Exercise set -
A: Please answer these questions on the Ellen Davitt article:
(i) How many people have taken part in the History Alive tours?
(ii) Who plays Ellen Davitt?
(iii) In what year did Davitt and her husband come to Victoria?
B: Carry the Ellen Davitt article further, picking up after its last sentence.

Ellen Davitt reincarnated at Geelong Cemetery

Sisters in Crime is thrilled to discover that Geelong Cemeteries Trust has created a unique walking tour of the Geelong Eastern Cemetery, called History Alive, which features Ellen Davitt, author of Australia’s first full-length mystery novel, Force and Fraud, in 1865.

Visitors are guided around by actors playing the parts of ‘residents’ of the cemetery, and on the way around, visitors meet and hear stories of other significant residents who are ‘discovered’ standing by their grave. Over 1700 people have now participated in these tours.

Janine McKenzie (pictured) plays Marie Antoinette Hélène Léontine Heseltine (Ellen) Davitt.

Sisters in Crime has played a role in all this. While researching her PhD, one of Sisters in Crime’s founding members, Lucy Sussex, discovered Ellen Davitt’s extraordinary achievement, and her unmarked grave in Geelong Cemetery.

Born in 1812, Davitt was a Yorkshirewoman who, with her Irish husband Arthur, came to Victoria in 1854. They were teachers, and Ellen was for a time the most powerful woman in the colony’s education system. She was also an exhibited artist and public lecturer.

After Arthur’s death she supported herself by various means, including writing. She composed various novels for the Australian Journal. Force and Fraud is the best, and the only crime, although she also wrote a searing story of Aboriginal massacres, “The Highlander’s Revenge”. Force and Fraud begins with a murder and ends with its solution, with various characters acting as amateur detectives.

[Collected data entries]
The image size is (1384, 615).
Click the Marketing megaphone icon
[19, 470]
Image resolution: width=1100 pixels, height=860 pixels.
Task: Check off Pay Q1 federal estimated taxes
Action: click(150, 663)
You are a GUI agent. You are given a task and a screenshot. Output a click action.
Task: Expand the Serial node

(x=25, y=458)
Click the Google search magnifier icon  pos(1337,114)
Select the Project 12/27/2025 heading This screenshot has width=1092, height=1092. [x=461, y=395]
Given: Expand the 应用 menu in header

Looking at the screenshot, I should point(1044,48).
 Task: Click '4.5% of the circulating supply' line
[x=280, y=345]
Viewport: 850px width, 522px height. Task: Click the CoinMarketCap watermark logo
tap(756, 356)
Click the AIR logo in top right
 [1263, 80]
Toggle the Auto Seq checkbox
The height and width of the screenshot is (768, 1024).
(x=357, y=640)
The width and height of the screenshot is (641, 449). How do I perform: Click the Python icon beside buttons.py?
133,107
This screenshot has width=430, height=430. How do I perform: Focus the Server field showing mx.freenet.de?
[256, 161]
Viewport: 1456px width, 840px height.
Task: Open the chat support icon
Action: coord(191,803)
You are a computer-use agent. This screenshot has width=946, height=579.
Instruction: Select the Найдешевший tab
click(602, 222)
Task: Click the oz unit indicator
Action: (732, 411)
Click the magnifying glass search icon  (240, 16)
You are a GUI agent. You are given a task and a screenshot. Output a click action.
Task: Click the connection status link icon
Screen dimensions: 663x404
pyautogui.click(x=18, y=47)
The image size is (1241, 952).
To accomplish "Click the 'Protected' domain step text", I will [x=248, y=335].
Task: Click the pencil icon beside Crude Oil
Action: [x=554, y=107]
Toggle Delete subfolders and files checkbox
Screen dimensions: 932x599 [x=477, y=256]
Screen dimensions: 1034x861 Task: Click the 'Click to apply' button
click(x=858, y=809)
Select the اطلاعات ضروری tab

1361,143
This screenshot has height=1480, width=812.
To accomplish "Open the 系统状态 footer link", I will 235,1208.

Answers by task -
A:
(i) Over 1700
(ii) Janine McKenzie
(iii) 1854

B:
Records show that Davitt was independent and feisty (though whether that word should be used is debatable because, as Val McDermid has pointed out, it once meant ‘farting’). Davitt died in poverty, of cancer, in 1879.

In 1993, Sisters in Crime organised for English novelist, Joanna Trollope, a distant relative, to place a plaque on Davitt’s unmarked grave, and Force and Fraud was reissued with an introduction by Lucy Sussex. Davitt, it should be noted, also had a criminal in the family – her father was an embezzler. Clan Destine Press re-issued Force and Fraud as an e-book in 2015.

Since 2001, Davitt’s name has been immortalised in Sisters in Crime’s annual awards for best crime books.

The script used in the Geelong Cemetery Tour is currently being created to a web page, so as to be utilised on self-guided walks using a QR Code for those who are unable to attend the History Alive tours.

Further information can be found of the History Alive tours and self-guided tours on the Geelong Cemetery website and Facebook page.

The next tours are scheduled for October.